# AVAILABLE DATA
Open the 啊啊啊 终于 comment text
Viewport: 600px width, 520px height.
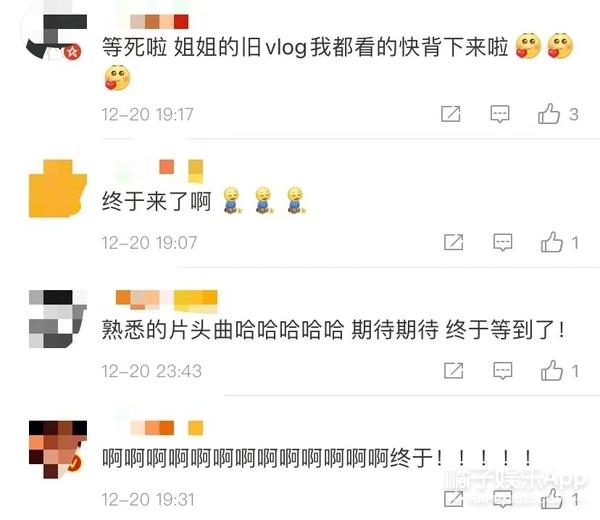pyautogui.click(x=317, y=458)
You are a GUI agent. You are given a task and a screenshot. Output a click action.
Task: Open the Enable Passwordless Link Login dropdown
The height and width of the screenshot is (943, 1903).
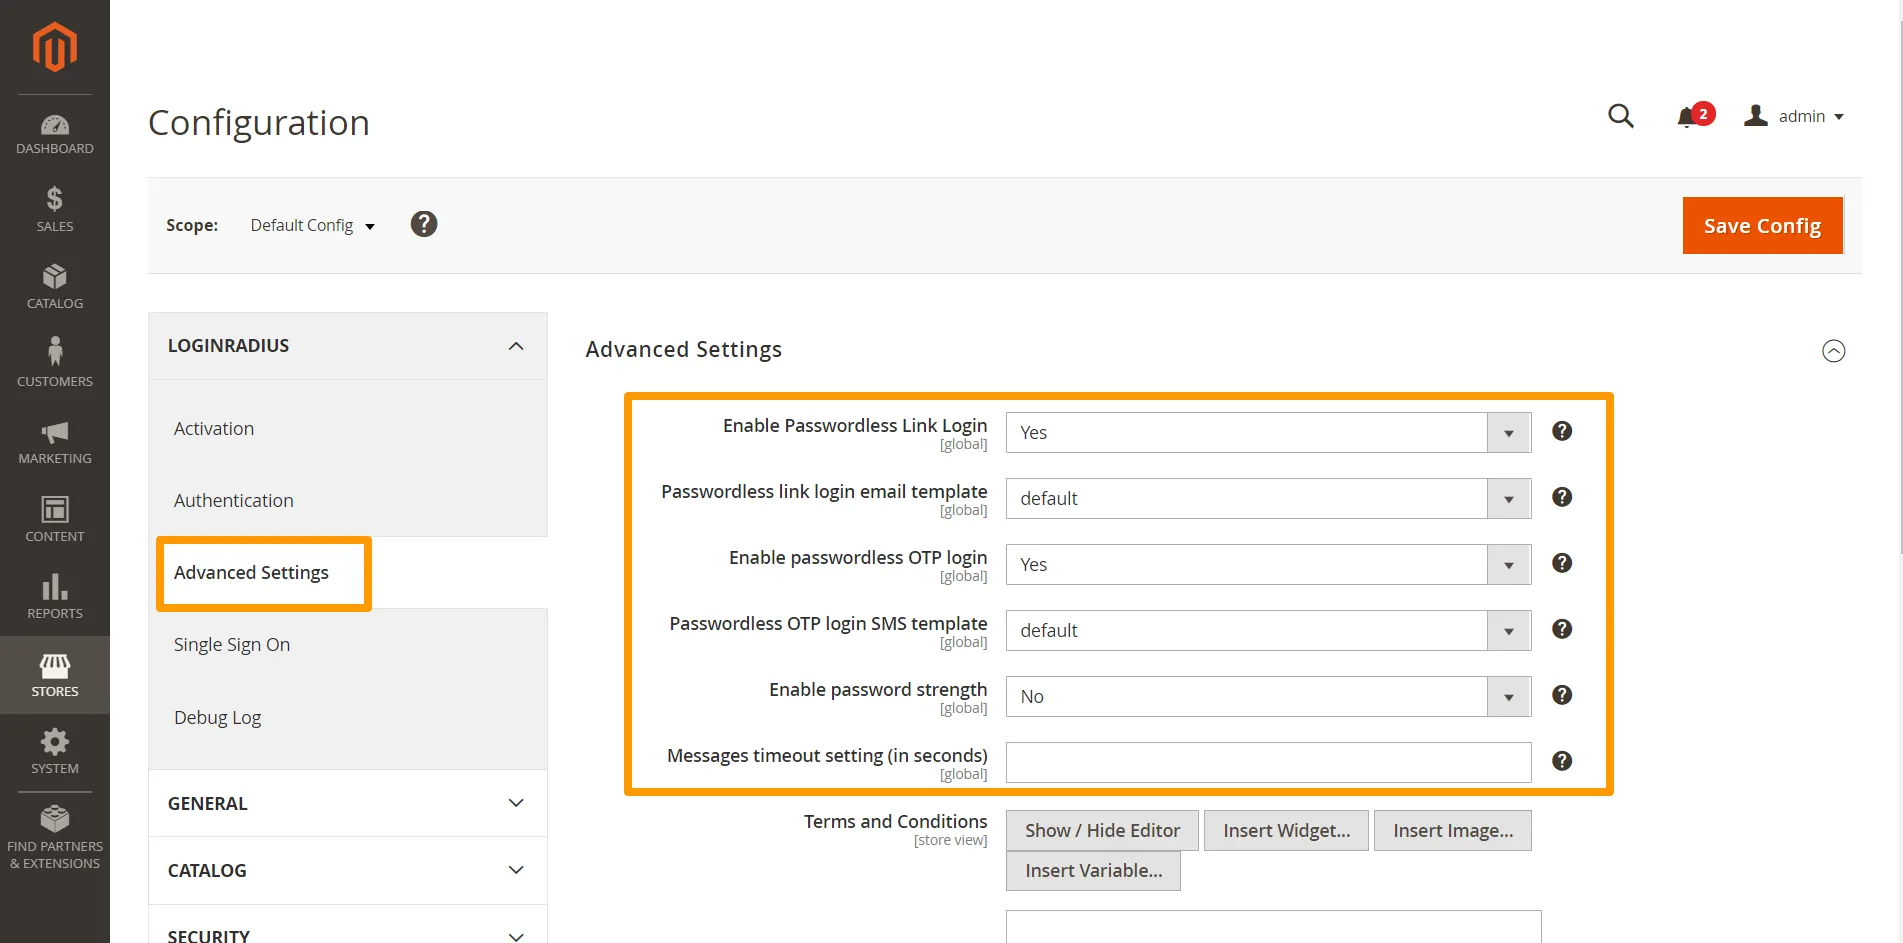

# PROBLEM DETAILS
Among the lines above, find those containing the word "screenshot" and copy each.

# WRITTEN SOLUTION
You are a GUI agent. You are given a task and a screenshot. Output a click action.
The height and width of the screenshot is (943, 1903).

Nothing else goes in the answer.